Certainly the deal took some industry watchers by surprise: Forrester analysts Galen Schreck and Frank Gillett admitted "the longer-term rationale eludes us", even after talking to executives from both sides.

To counter the early negative reactions, Sun hijacked StorageTek's November annual forum to bombard customers and partners with sweet talk and unveil a new encrypted tape device; but details on Sun's wider plans to provide information lifecycle management (ILM) tools were thin on the ground.

On the tape side, Sun's latest product offering is impressive enough: the new T10000 has 500GB of capacity with a throughput of 120 MB/second (the next generation will store 1TB) - the sort of capacity to set it apart from rival offerings from competitors such as IBM.

Data can also be encrypted automatically as it is written onto the tape - a positive boon for those with concerns over data protection.

Sun's executives will hope that such products can help it cement a foothold in the $65 billion storage market, where it has yet to make a significant impact. For while tape storage is not a growing market, Sun executives believe that it rounds out their ILM plans.

James Whitemore, VP of marketing for network storage at Sun explains that the combination with StorageTek brings together the best aspects of both businesses: :"Across the industry, the biggest challenges are all about storage. But access to information starts at the point where you create or access data and not at the storage level, and a systems company can do that."
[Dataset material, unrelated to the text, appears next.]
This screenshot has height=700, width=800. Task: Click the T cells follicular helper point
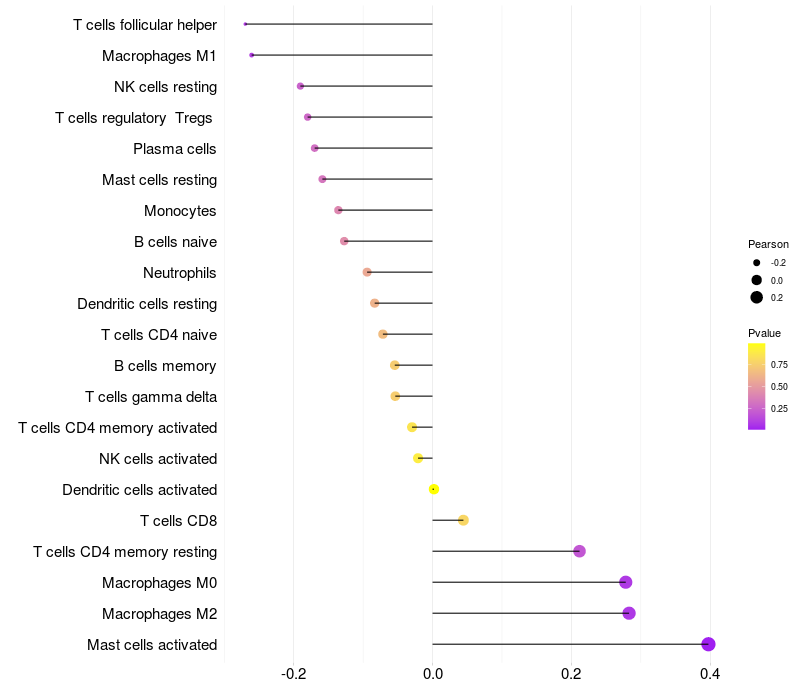click(246, 24)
But further details about how that product roadmap would flesh out, or indeed how the acquisition would affect StorageTek's existing customer base were not forthcoming. That is of particular concern for those users with mainframe implementations - an area in which Sun has little direct experience.

In mitigation, Sun plans to run StorageTek as an autonomous unit until the end of 2005, before concerted integration plans are unveiled. Sun's chief operating officer Jonathan Schwartz also encouraged those with worries to maintain a dialogue with the vendor.